Dataset entries:
⟨
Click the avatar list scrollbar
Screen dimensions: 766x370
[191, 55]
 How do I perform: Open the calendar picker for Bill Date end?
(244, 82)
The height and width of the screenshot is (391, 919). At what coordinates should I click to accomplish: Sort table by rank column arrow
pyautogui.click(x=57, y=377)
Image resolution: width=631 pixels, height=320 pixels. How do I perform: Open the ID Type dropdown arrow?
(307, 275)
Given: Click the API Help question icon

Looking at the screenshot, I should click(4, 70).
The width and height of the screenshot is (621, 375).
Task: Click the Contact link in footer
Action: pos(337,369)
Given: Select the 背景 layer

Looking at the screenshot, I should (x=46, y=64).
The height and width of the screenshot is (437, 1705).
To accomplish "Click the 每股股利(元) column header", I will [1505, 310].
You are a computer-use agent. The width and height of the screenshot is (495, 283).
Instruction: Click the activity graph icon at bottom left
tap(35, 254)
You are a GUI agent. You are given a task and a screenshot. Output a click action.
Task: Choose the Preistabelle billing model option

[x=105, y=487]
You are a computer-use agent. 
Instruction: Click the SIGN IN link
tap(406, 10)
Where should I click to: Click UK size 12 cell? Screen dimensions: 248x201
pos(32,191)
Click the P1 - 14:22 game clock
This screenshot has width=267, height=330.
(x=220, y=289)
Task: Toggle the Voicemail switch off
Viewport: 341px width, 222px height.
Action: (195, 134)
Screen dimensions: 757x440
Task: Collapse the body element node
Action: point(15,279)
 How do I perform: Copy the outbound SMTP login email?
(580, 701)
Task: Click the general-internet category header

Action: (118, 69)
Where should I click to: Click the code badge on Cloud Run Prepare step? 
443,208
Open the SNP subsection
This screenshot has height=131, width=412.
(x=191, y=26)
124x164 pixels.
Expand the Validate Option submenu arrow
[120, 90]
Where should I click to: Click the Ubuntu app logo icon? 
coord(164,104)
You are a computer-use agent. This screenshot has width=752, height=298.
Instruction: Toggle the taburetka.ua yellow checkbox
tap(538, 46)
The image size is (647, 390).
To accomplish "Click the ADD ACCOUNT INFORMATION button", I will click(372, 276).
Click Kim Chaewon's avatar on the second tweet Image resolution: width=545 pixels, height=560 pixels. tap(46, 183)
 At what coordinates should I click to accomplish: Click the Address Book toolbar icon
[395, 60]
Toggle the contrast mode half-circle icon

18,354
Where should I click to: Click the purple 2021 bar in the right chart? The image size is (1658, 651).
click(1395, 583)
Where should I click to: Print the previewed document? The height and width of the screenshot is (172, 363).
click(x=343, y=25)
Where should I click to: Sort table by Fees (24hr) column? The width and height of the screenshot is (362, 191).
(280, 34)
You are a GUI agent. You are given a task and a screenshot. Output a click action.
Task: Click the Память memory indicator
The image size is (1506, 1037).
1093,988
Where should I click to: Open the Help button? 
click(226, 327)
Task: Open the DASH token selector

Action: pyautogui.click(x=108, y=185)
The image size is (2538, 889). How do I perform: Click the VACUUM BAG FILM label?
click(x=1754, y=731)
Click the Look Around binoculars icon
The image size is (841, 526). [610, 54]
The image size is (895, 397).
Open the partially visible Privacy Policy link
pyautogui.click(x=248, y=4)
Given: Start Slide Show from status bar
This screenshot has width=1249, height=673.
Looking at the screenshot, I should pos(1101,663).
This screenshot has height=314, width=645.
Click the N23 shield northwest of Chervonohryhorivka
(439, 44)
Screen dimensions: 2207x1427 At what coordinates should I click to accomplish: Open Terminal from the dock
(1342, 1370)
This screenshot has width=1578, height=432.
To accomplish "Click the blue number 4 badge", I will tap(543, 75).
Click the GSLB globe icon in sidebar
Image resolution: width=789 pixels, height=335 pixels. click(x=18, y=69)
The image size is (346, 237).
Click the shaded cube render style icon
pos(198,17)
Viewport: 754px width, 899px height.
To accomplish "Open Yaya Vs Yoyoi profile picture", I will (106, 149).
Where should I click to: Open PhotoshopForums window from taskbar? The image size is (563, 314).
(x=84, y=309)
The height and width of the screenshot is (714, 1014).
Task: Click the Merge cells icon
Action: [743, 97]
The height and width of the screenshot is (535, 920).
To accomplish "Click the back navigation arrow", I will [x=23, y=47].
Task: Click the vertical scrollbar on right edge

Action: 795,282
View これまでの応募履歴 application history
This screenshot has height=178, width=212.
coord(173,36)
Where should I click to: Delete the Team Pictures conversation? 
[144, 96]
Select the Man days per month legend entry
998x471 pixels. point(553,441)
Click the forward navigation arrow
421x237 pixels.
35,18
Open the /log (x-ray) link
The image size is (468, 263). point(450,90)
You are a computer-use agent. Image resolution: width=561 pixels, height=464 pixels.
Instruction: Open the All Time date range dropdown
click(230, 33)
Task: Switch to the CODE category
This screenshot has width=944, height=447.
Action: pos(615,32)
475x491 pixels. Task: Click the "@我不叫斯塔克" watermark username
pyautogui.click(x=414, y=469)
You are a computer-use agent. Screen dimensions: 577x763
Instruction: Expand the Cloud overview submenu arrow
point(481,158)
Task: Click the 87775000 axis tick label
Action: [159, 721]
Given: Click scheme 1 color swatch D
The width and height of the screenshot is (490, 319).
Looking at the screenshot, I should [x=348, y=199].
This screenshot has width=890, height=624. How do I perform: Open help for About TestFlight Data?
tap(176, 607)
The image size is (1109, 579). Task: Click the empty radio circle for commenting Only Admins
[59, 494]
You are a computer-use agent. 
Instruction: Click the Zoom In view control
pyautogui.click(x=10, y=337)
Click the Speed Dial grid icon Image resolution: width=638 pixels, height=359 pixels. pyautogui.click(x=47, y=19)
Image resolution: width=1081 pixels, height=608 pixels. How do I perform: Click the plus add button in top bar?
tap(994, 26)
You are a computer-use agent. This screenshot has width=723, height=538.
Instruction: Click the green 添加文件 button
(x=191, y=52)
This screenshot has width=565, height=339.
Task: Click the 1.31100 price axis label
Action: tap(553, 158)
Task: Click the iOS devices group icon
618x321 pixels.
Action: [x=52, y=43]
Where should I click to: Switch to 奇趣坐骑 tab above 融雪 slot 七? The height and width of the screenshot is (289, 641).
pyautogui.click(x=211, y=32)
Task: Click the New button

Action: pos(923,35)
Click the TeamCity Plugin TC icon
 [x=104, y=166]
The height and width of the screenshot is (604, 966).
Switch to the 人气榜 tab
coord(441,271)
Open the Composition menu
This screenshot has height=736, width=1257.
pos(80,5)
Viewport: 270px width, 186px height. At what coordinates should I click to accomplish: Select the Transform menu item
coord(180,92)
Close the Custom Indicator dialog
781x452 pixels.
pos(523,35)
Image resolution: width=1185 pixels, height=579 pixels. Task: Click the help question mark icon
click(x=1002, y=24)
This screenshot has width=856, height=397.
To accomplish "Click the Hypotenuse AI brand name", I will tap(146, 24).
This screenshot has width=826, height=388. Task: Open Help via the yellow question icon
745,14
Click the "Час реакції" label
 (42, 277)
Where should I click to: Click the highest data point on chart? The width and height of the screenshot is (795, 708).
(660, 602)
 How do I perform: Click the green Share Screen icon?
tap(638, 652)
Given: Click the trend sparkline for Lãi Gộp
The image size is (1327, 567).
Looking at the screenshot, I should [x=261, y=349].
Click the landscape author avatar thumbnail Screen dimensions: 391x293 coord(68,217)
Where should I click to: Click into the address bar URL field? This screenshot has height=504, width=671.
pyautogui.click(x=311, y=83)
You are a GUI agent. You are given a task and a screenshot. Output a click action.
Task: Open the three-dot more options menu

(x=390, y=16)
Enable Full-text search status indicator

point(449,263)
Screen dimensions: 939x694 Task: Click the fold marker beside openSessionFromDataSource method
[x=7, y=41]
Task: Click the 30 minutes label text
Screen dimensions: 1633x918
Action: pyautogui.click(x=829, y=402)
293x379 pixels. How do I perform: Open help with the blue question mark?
⟩
● How to complete this task
Would you count the lines in the data that contain "avatar" and answer with only the number?

● Solution to this problem
3